* _WHAT TO WORK ON_
Copy the items word for word, starting at the line that contains "Click the QR code's bottom-left finder square" and ending with the last line of the items.

◆ ◆ ◆

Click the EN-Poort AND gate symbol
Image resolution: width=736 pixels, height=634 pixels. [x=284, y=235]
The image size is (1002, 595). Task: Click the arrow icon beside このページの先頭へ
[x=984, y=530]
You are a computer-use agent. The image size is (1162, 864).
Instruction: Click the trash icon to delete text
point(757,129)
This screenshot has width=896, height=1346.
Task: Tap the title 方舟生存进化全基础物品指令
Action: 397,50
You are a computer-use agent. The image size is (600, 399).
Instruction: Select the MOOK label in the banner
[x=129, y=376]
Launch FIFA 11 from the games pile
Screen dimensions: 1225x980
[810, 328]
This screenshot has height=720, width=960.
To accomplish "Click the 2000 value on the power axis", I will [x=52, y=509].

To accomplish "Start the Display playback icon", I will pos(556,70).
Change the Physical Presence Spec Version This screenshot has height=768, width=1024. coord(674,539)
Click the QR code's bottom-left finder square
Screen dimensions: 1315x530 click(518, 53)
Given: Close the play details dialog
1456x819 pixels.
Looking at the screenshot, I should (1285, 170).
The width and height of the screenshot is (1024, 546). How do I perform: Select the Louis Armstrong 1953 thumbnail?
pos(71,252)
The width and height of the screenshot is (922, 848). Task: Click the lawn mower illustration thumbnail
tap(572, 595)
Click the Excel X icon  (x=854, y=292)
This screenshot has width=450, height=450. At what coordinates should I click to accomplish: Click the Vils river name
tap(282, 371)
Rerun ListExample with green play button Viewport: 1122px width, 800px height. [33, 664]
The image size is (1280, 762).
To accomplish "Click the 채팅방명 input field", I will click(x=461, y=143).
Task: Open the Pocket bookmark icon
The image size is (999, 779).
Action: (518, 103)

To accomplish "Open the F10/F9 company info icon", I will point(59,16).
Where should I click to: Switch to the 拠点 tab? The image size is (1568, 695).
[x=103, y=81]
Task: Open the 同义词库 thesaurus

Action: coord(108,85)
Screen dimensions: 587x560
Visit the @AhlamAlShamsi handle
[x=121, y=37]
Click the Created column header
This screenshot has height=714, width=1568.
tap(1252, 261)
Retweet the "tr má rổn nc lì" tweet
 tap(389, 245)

◆ ◆ ◆

* _WORKED SOLUTION_
Click the QR code's bottom-left finder square
Screen dimensions: 1315x530 click(518, 53)
Given: Close the play details dialog
1456x819 pixels.
Looking at the screenshot, I should (1285, 170).
The width and height of the screenshot is (1024, 546). How do I perform: Select the Louis Armstrong 1953 thumbnail?
pos(71,252)
The width and height of the screenshot is (922, 848). Task: Click the lawn mower illustration thumbnail
tap(572, 595)
Click the Excel X icon  (x=854, y=292)
This screenshot has width=450, height=450. At what coordinates should I click to accomplish: Click the Vils river name
tap(282, 371)
Rerun ListExample with green play button Viewport: 1122px width, 800px height. [33, 664]
The image size is (1280, 762).
To accomplish "Click the 채팅방명 input field", I will click(x=461, y=143).
Task: Open the Pocket bookmark icon
The image size is (999, 779).
Action: (518, 103)

To accomplish "Open the F10/F9 company info icon", I will point(59,16).
Where should I click to: Switch to the 拠点 tab? The image size is (1568, 695).
[x=103, y=81]
Task: Open the 同义词库 thesaurus

Action: coord(108,85)
Screen dimensions: 587x560
Visit the @AhlamAlShamsi handle
[x=121, y=37]
Click the Created column header
This screenshot has height=714, width=1568.
tap(1252, 261)
Retweet the "tr má rổn nc lì" tweet
 tap(389, 245)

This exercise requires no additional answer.